Task brief: Would you please copy the part of the material below that opens with the line containing "AB-410 Questions Dumps (53, 585)" and closes with the line containing "NCA-7.5 Questions Dumps (55, 703)"? Copy it exactly, and only it.

Working data:
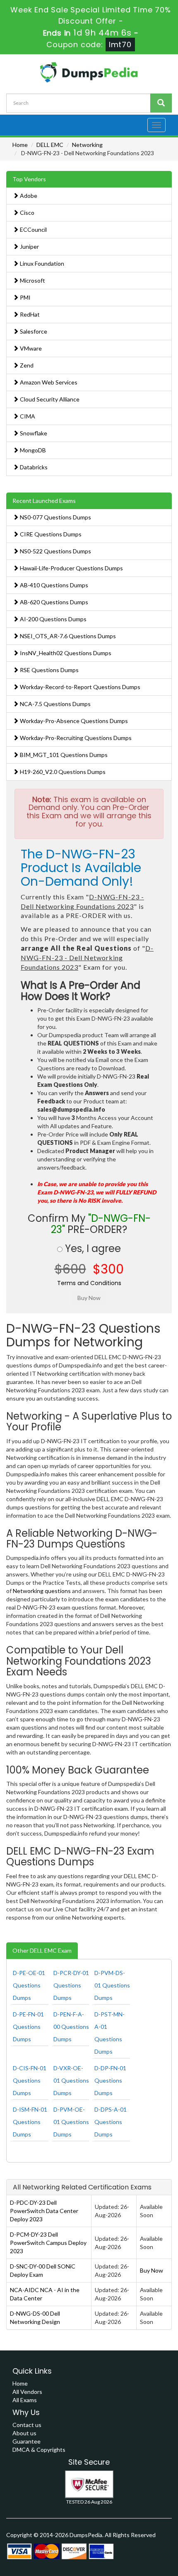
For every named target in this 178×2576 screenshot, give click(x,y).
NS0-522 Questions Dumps (55, 551)
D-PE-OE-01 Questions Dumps (29, 1985)
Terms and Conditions (89, 1283)
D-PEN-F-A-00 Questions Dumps (71, 2027)
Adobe (28, 195)
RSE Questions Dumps (49, 669)
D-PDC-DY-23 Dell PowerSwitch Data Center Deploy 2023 (44, 2211)
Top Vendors (29, 179)
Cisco (26, 212)
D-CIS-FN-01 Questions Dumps (29, 2080)
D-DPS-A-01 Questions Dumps (110, 2122)
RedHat (29, 314)
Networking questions (42, 1590)
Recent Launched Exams (44, 500)
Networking (87, 144)
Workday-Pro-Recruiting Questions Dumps (75, 737)
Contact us (26, 2424)
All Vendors (27, 2391)
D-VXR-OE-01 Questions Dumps (71, 2080)
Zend (26, 365)
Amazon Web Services (48, 382)
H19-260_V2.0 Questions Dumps (62, 771)
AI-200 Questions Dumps (53, 618)
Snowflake (33, 433)
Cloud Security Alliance (49, 399)
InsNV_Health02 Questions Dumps (65, 652)
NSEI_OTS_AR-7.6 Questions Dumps (67, 635)
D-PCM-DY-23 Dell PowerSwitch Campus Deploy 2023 (48, 2242)
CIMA (27, 416)
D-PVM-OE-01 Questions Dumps (71, 2122)
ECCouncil (33, 229)
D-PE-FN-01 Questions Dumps (28, 2027)
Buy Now (151, 2270)
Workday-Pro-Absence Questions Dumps (73, 720)
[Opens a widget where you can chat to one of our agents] (147, 2561)
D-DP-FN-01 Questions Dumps (110, 2080)
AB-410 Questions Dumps (53, 585)
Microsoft (32, 280)
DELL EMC (49, 144)
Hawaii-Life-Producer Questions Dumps (71, 568)
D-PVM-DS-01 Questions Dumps (112, 1985)
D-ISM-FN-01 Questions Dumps (30, 2122)
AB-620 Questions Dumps (53, 602)
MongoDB (32, 450)
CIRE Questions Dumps (50, 534)
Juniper (29, 246)
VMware (30, 348)
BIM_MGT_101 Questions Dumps (63, 754)
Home (20, 144)
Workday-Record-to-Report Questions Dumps (79, 686)
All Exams (24, 2399)
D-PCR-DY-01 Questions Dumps (71, 1985)
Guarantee (26, 2441)
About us (24, 2433)
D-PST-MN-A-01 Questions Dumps (109, 2033)
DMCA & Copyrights (38, 2449)
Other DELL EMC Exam (42, 1950)
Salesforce (33, 331)
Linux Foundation (41, 263)
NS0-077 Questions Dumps (55, 517)
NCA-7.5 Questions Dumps (55, 703)
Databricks (33, 467)
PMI (25, 297)
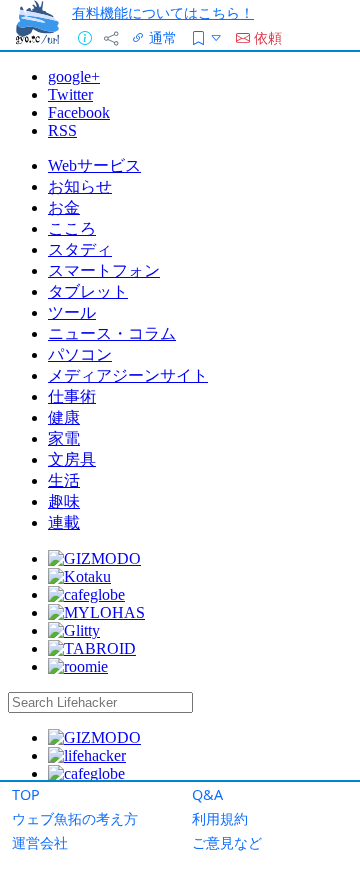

Answer to this task:
AB-410 Questions Dumps (53, 585)
Microsoft (32, 280)
DELL EMC (49, 144)
Hawaii-Life-Producer Questions Dumps (71, 568)
D-PVM-DS-01 Questions Dumps (112, 1985)
D-ISM-FN-01 Questions Dumps (30, 2122)
AB-620 Questions Dumps (53, 602)
MongoDB (32, 450)
CIRE Questions Dumps (50, 534)
Juniper (29, 246)
VMware (30, 348)
BIM_MGT_101 Questions Dumps (63, 754)
Home (20, 144)
Workday-Record-to-Report Questions Dumps (79, 686)
All Exams (24, 2399)
D-PCR-DY-01 Questions Dumps (71, 1985)
Guarantee (26, 2441)
About us (24, 2433)
D-PST-MN-A-01 Questions Dumps (109, 2033)
DMCA & Copyrights (38, 2449)
Other DELL EMC Exam (42, 1950)
Salesforce (33, 331)
Linux Foundation (41, 263)
NS0-077 Questions Dumps (55, 517)
NCA-7.5 Questions Dumps (55, 703)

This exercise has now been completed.